Serbia is planning to spend more than three billion US dollars over the next decade to improve its crucial railway network.

Serbia is intensifying its focus on infrastructure development by increasing the safety, efficiency, environmental sustainability, and regional connectivity of its railway through an upgrade of 3,735 kilometres of the network.

Phase one of an upgrade project was approved this week by the World Bank, which is providing 62.5 million US dollars of the programme’s overall financing envelope of 400 million US dollars. The World Bank is cooperating with the French Development Agency with a 50 per cent joint co-financing of phase one – taking advantage of aligned priorities such as green transport and regional integration and bringing the total investment for this phase to 125 million US dollars.

“Serbia’s rail network is a major asset for the country with the potential to play a strategic role in the nation’s growth and job opportunities,” says World Bank Country Manager for Serbia Stephen Ndegwa. “The programme will lead to better quality infrastructure, improved safety, enhanced in-country and regional integration, accelerated economic growth, and an improved business environment in the region.”

“A renewed and modernised rail network will become an essential part of transforming multi-modal transport in the country and the programme is fully aligned with Serbia’s European Union accession agenda, including its commitment to the EU’s Green Deal and climate neutrality, which envisions a 90 percent reduction in transport emissions.”

Speeding up the network

Through this operation, the World Bank is supporting the Serbia in its effort to transform its rail sector into a safe, sustainable, and effective railway system – linking it to key export markets while simultaneously lowering the carbon footprint of this sector. According to preliminary assessments, the portion of the project that will lead to mitigation or adaptation benefits for project beneficiaries – also known as climate co-benefits – is expected to exceed 89 per cent, amounting to 111.28 million US dollars.

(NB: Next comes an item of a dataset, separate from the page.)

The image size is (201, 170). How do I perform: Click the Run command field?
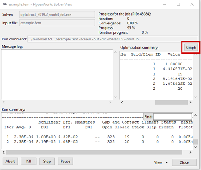[113, 39]
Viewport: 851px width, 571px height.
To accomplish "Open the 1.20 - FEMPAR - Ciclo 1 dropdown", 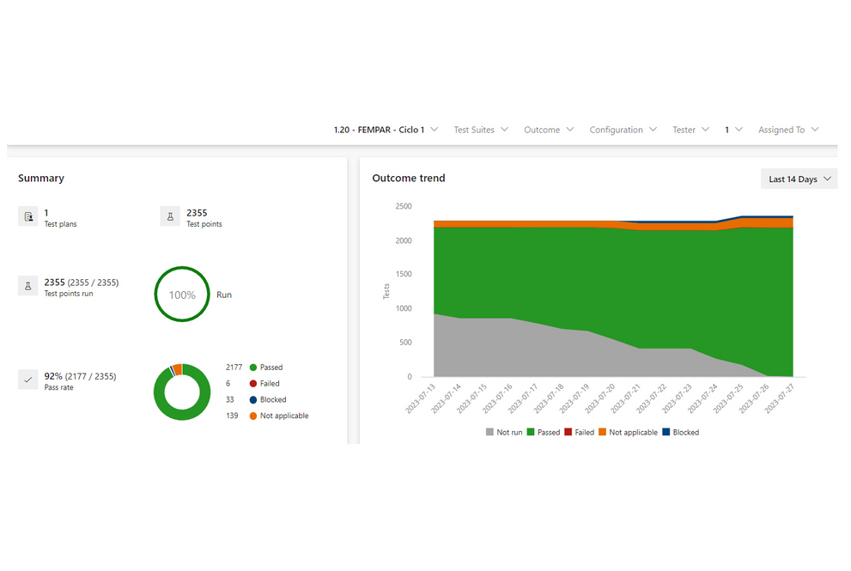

Overall, the programme focuses on three key outcomes: an increase in network utilisation of five per  cent; a reduction of fatalities on the rail network by 23 per cent; and a 10 per cent increase in the market share of national cargo rail over the next 10 years.

With plans to invest 3.3 billion US dollars in its rail network over the next decade, Serbia aims to fully electrify its rail line tracks, fully implement the European Railway Traffic Management System, remove speed restrictions, improve freight line capacity on the core network, and enhance the management of rail assets.

This expected transformation is essential for boosting investment and growth in the country, lowering the climate footprint associated with trade and transport activities, and ensuring connectivity for passengers and freight.

This is well aligned with EU transport policy and trans-European network requirements.

In December, Russian railway infrastructure engineering company RZD International signed a 58 million euros agreement for the second phase of the reconstruction of the Stara Pazova-Novi Sad section of the Belgrade-Budapest railway, with work scheduled to be completed by the end of 2021.

Serbia is also in talks with China over the purchase of high-speed trains.